### [TEXT]
= = = = = = =

BTW, if no one "is 'telling me", what is the purpose of this thread?

 

 

Shipshape sam: "What if some expectation you really wanted/expected was not realized after planning your cruise/saving for your cruise/taking time off from work/(you fill in the reason), I think you might think differently in how it might effect your enjoyment."

 

We're really talking about two different things. You're talking about the enforcement of the current code. I'm talking about what the content should be, should it be changed to all smart casual?

 

 

 

Shipshape sam: "I did have cruises where the majority did adhere to the formal dress and it was fun and we did anticipate the evening of getting dressed up, taking pictures, seeing what everyone would wear. The current policy or level of adherence has lessen the cruise experience for us. Other things have also changed our experience both positive and negative."

 

I'm glad you enjoyed that. Myself and many others would not find that enjoyable at all. Why is the enjoyment of those who agree with you more important than the enjoyment of those who agree with me?

 

Please don't misunderstand.

 

I agree with you that if the cruise line has a dress code then it should be enforced with very few exceptions. For example, someone who has just lost their hair because of chemo, then let me wear a hat. Wife and I don't agree with trying to get around the dress code. We just don't do the MDR on formal nights.

 

I believe the code will be changed, sooner or later, to smart casual on all evenings. I believe that more accurately reflects the desires of most cruisers. I do not believe one group of cruisers' enjoyment is more important than another's.

 

I believe that there is room for compromise. Some ideas. You can segregate the MDR into formal/smart casual in a variety of manners. Traditional dining could be formal and MTD could be smart casual. Early seating could be formal and late smart casual. Or the reverse. At seating in MTD, you could request a formal or smart casual table.

 

Despite the many ways for compromise, many of those who like formal nights insist that no compromise is possible since it would adversely affect the 'ambiance'. For example, I've seen numerous complaints that formally dressed diners in Grande often encounter others who are not formally dressed. Well, so what? Are we to restrict those who do not dress formally to their cabins? Just so some can have a heightened degree of ambiance?

= = = = = = =

### [DATA SEGMENT]
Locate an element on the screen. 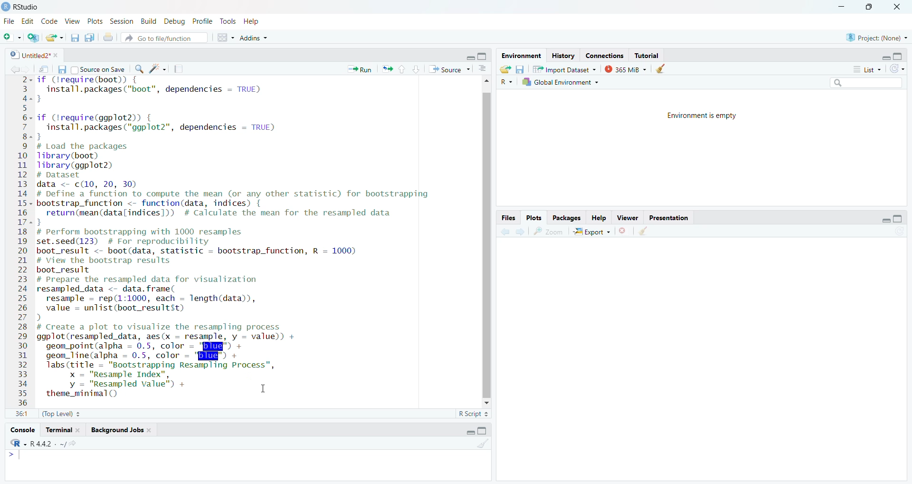 Image resolution: width=912 pixels, height=484 pixels. maximize is located at coordinates (869, 8).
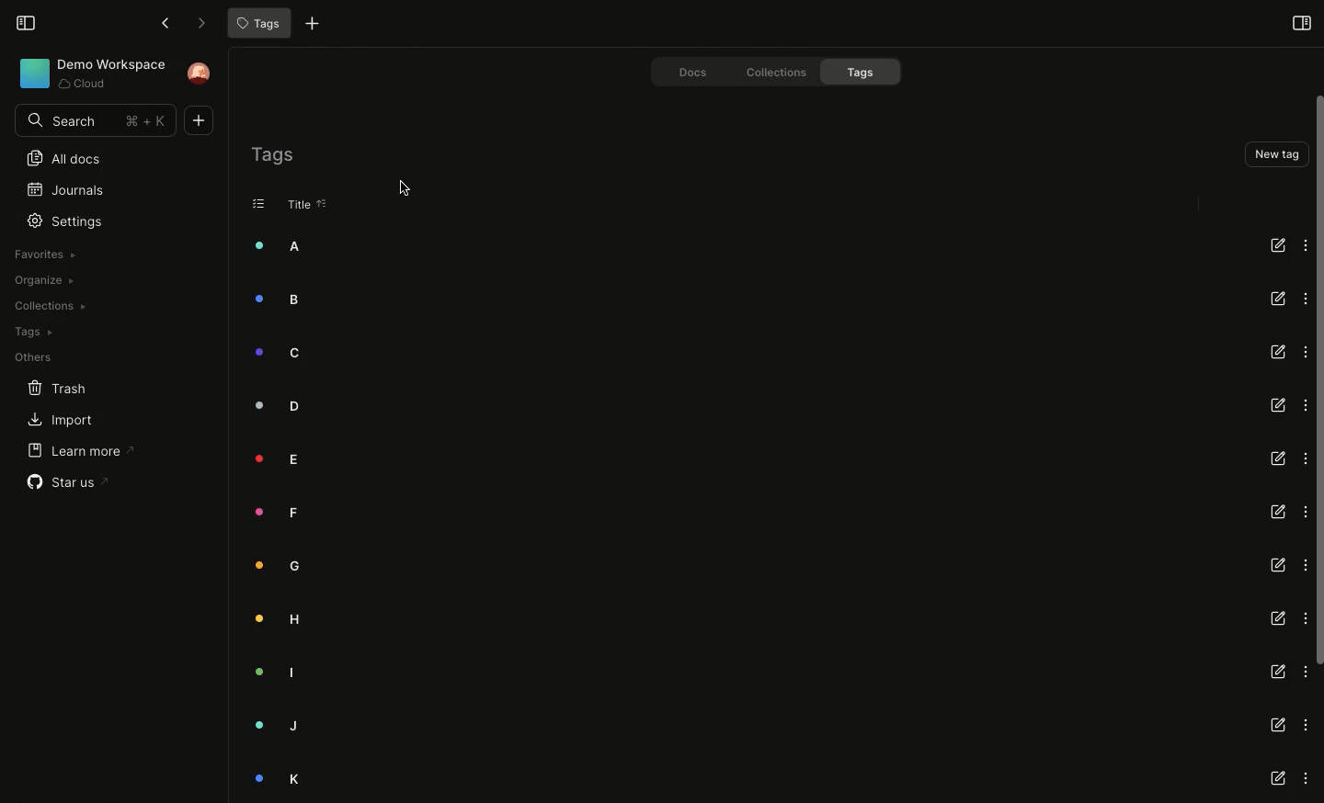 The image size is (1324, 803). Describe the element at coordinates (29, 358) in the screenshot. I see `Others` at that location.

= = = = = = =

### [WRITTEN PROBLEM A]
List every compromise the cruise dress code discussion proposes for splitting the MDR between formal and smart casual dress.
### [WRITTEN PROBLEM B]
Carry on the cruise dress code discussion from the point where it stops.

### [EXPECTED ANSWER A]
- Traditional dining formal, MTD smart casual
- Early seating formal, late seating smart casual
- The reverse: early seating smart casual, late seating formal
- In MTD, diners request a formal or a smart casual table at seating

### [EXPECTED ANSWER B]
 

 

Thanks for your response/thoughts.

 

I am not suggesting that my desire takes priority over yours or others. I am suggesting that we enjoyed formal nights when there was widespread adherence. We did not enjoy it while mingling with people in polo shirts or even T-shirts. There are numerous polices that one could show where the cruise lines do not enforce what they contend is their policy or suggested policy or what passengers 'think' may be a cruise line policy.

 

For example, I am sure many people might not like a fellow cruiser who brings a 'boom' box to the pool deck and turns it up. Hey, that is want they like, so their like is just as important as the person say 4 loungers down who is not wanting to listen to music that was not expected on a cruise. Who wins? What is the compromise?

 

Again, we could go on and on. Cigar smoke anyone?!

 

My point is really this. We booked cruises with the expectation of formal nights, as my example, and the cruise line to your point did not enforce their own suggested attire policy. We no longer bring formal attire and would not participate in a formal setting unless again, it became widespread and enforced. We still have lots of fun, but that unique, IMHO, aspect of sailing is gone for us. To my previous post also, there are many positive changes and many negative changes in our opinion.

 

I agree the cruise lines are changing lots of policies and will most likely get rid of formal nights.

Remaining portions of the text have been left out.